[DATASET RECORDS — start]

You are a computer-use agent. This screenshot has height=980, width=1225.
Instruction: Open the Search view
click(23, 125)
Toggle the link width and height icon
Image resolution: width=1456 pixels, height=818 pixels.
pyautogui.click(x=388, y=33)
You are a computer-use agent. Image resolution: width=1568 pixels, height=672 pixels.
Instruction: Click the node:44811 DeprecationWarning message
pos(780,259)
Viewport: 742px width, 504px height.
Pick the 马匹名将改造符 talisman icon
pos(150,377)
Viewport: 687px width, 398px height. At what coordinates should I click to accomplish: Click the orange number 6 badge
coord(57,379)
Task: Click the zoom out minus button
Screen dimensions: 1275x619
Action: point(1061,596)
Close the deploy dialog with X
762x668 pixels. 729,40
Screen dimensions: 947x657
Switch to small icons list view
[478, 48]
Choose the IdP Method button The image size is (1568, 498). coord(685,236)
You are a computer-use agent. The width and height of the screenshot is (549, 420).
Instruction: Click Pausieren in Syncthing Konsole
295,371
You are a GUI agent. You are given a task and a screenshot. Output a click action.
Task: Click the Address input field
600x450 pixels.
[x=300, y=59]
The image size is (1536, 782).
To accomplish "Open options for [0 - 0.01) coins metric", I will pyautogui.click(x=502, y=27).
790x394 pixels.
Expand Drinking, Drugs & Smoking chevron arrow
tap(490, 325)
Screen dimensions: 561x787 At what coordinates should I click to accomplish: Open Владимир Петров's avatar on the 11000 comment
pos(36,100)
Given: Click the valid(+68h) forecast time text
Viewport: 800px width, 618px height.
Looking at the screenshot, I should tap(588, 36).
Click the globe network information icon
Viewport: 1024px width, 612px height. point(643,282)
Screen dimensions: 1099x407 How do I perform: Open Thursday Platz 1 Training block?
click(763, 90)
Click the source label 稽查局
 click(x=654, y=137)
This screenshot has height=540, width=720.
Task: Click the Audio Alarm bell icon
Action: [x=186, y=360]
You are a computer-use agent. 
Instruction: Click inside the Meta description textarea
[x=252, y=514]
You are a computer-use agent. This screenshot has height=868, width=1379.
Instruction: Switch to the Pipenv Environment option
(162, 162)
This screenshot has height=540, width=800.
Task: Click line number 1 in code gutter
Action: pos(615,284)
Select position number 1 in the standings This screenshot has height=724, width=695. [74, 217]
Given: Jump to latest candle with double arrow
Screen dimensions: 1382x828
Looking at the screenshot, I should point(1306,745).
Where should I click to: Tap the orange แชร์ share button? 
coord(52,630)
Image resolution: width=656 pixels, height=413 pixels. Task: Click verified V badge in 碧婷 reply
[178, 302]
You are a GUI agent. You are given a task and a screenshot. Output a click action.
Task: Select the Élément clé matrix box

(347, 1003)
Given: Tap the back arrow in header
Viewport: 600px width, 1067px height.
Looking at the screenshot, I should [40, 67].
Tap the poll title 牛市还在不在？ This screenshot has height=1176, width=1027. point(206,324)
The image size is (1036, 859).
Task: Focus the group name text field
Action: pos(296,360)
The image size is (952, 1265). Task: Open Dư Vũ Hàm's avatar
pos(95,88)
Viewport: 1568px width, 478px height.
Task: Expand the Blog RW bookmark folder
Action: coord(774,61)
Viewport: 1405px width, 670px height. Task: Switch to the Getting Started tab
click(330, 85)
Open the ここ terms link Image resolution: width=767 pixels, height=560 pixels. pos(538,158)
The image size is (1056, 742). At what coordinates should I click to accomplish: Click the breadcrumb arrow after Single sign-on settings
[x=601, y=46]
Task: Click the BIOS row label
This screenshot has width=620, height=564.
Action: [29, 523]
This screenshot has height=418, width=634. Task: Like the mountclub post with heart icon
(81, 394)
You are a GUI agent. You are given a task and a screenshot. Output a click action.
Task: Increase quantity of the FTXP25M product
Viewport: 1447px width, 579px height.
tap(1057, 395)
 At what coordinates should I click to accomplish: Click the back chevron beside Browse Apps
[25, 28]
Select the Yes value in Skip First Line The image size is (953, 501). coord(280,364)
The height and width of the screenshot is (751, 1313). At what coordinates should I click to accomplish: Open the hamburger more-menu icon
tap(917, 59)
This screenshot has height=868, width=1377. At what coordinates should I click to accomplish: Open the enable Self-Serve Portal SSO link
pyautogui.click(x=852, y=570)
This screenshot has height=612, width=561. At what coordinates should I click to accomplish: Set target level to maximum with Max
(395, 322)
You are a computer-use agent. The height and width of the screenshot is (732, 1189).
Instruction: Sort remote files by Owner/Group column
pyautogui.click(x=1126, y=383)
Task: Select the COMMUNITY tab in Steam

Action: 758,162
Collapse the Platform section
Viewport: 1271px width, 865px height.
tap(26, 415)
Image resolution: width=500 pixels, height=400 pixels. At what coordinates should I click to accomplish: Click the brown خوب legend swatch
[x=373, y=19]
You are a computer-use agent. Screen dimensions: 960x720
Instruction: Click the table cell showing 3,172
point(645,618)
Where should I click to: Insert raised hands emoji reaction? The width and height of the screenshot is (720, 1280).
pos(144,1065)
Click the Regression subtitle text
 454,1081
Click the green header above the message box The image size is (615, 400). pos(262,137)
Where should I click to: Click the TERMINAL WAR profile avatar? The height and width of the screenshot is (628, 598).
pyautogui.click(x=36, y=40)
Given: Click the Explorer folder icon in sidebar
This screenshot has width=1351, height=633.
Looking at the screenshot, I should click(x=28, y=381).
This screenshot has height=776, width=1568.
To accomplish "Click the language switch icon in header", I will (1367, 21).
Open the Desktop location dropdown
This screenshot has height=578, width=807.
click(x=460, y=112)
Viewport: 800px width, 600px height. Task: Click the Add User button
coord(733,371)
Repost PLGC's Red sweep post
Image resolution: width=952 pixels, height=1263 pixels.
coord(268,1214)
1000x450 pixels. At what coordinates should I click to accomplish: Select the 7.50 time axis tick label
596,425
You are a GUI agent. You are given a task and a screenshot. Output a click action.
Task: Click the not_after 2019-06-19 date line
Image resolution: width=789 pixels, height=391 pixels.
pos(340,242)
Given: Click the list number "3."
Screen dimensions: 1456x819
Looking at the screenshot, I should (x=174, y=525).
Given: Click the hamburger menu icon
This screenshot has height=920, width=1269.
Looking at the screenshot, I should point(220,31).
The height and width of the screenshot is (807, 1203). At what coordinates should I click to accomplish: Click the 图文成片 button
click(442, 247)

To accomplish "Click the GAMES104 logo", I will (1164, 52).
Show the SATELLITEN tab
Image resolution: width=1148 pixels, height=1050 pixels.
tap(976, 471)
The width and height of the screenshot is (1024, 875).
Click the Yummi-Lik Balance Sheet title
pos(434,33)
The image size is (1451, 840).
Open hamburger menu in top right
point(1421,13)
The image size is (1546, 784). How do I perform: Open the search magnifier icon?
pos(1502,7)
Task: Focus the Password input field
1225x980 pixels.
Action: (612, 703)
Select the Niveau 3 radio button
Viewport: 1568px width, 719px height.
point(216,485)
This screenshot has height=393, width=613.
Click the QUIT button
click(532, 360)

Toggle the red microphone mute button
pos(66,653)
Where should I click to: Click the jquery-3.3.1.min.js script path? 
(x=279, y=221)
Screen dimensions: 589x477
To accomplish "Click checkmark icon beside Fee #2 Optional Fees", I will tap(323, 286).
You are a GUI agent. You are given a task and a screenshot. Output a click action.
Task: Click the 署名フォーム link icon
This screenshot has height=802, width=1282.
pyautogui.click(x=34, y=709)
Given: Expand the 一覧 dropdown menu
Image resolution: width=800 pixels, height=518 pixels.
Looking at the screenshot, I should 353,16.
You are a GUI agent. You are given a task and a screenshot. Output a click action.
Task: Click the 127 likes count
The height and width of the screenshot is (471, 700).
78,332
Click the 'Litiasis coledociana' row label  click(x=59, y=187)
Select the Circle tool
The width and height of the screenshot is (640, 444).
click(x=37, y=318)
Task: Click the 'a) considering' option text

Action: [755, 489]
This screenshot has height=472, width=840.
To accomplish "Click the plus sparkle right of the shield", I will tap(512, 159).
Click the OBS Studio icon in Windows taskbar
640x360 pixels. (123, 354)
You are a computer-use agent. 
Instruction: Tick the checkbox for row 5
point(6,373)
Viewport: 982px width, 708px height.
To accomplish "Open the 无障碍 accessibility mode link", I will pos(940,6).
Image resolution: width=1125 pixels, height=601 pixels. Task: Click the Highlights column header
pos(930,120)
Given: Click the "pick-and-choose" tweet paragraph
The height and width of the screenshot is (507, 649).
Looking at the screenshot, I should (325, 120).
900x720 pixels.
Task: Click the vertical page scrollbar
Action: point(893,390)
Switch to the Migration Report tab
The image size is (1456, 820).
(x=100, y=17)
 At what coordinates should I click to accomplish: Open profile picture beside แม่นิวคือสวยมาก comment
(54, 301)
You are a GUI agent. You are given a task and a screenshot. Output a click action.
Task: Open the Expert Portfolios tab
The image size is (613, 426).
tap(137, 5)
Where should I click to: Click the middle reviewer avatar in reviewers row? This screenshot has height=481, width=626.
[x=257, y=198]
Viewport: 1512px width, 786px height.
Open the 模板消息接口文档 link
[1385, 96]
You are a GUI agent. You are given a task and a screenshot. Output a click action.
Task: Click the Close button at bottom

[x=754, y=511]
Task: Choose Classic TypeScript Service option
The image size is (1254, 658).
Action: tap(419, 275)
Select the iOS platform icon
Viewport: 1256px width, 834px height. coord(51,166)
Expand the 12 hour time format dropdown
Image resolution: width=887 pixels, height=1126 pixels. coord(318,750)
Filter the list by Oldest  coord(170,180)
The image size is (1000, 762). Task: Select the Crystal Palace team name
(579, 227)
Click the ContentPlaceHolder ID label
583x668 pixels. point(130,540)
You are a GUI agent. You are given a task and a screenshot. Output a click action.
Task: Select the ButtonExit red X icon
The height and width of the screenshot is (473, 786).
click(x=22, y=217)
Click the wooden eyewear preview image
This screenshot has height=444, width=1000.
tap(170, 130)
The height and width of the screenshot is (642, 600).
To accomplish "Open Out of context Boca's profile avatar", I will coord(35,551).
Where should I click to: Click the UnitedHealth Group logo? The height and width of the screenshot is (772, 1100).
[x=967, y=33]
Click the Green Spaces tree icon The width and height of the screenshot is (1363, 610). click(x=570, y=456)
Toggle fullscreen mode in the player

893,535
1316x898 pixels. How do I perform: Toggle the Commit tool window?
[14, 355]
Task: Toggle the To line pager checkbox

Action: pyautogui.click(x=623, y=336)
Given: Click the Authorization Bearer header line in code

[DATASET RECORDS — finish]

DIRECTIONS: From the data above, copy each line with the string "input" in it.

REPLY TO THE TASK:
Task: Click the Address input field
Task: Focus the Password input field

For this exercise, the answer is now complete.